Chief Issue for Anti-Bullying Advocates is the Word Itself

Anti-bullying advocates would get a lot further in their efforts if they did away with words like “bullying,” researchers explained to USA Today‘s Greg Toppo. The definition of bullying has now grown to include too broad a scope of behavior – anything from an eye roll to not wanting to be friends all the way up to sexual and physical assault. Such a range of meaning makes it harder to deliver lessons on bullying to students that they will absorb and take to heart instead of ignore.

Either what schools consider bullying needs to be substantially upgraded, or the worst of the worst behavior needs to be given a new name. But exactly what does it mean to be a bully? For one thing, most anti-bullying policies require the act itself to be repeated multiple times to qualify as bullying. As Dorothy Espelage, the head researcher in a project to release a new primer on bullying, said, there have been cases where students committed suicide as a result of being bullied, but the act had not been repetitive and thus teachers were powerless to label it bullying in time to avert disaster.

Espelage and her colleagues are hoping to abandon the term “bullying,” instead calling for schools to use the term “victimization.” But such a push is likely to be an extremely difficult one, in part because bullying campaigns have such a force of public awareness behind them.

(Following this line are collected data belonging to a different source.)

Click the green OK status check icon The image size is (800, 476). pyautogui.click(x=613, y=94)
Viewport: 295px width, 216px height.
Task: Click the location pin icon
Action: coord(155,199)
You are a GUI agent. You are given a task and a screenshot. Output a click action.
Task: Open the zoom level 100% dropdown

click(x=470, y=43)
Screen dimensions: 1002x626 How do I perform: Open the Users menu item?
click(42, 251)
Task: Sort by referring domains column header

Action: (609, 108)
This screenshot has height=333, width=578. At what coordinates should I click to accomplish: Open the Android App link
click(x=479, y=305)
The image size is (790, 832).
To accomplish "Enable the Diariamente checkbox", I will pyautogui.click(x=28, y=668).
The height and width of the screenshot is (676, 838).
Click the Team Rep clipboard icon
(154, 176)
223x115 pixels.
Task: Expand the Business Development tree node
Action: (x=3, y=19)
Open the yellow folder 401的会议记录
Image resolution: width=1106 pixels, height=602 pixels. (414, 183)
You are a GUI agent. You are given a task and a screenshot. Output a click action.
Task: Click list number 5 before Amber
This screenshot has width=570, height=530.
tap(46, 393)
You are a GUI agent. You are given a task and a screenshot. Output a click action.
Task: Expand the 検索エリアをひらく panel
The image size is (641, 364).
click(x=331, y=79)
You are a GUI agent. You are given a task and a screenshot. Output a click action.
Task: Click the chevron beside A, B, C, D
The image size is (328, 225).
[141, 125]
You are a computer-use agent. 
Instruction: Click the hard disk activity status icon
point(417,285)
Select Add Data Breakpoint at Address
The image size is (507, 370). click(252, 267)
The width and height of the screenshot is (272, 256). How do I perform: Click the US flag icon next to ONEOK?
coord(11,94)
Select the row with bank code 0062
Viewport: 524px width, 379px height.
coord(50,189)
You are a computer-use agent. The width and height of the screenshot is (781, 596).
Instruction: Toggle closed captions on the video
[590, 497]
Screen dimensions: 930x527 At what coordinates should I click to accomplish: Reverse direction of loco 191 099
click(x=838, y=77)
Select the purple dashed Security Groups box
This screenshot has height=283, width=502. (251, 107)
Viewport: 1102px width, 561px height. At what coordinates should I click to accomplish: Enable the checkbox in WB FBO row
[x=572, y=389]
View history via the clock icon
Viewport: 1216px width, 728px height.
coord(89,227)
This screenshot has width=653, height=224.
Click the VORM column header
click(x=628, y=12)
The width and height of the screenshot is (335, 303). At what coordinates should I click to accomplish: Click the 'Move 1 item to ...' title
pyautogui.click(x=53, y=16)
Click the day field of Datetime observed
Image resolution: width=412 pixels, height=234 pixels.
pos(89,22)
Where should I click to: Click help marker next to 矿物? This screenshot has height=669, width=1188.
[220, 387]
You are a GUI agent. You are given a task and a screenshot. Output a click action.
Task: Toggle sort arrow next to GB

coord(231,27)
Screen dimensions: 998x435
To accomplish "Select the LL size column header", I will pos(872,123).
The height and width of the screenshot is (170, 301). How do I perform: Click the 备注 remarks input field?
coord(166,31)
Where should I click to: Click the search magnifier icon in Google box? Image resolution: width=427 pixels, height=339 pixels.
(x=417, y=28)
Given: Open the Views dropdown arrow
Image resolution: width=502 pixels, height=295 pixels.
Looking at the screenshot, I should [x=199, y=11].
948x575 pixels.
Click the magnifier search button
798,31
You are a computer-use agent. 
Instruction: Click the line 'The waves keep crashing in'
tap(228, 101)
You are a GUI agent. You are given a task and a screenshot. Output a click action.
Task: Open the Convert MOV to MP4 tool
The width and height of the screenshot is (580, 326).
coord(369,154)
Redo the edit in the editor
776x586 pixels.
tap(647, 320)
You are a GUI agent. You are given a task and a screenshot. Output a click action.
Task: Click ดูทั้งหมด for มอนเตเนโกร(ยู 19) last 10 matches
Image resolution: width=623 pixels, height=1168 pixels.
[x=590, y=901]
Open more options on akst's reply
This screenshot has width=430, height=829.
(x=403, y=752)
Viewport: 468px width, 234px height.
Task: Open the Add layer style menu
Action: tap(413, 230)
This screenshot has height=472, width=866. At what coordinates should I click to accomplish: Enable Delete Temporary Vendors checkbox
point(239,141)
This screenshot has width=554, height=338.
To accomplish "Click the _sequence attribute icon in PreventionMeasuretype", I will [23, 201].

While this is a good development on the surface, it may actually be starting to backfire. According to National School Safety and Security Services, anti-bullying laws are moving into politically correct, “feel-good” territory at the hands of politicians who may be more interested in furthering their own careers than actually protecting kids. Many of them have a “bigger is better” mentality when it comes to crafting anti-bullying laws.

The fact that so many now define bullying to include so many different verbal and physical actions – most of them relatively innocuous – creates problems for school systems that attempt to adopt a comprehensive anti-bullying policy. For example, students and parents in New Jersey are fighting back against a new anti bullying law they see as too restrictive and overreaching. At least 16 students have already appealed their accusations of bullying under the Anti-Bullying Bill of Rights, while others have challenged the anti bullying policy to their local school boards.

At the moment 16 does not seem like a very high number, especially when compared to the more than 12,000 kids who are cited for bullying each year. But there’s every indication that the numbers will grow and the legal system might soon find itself overwhelmed.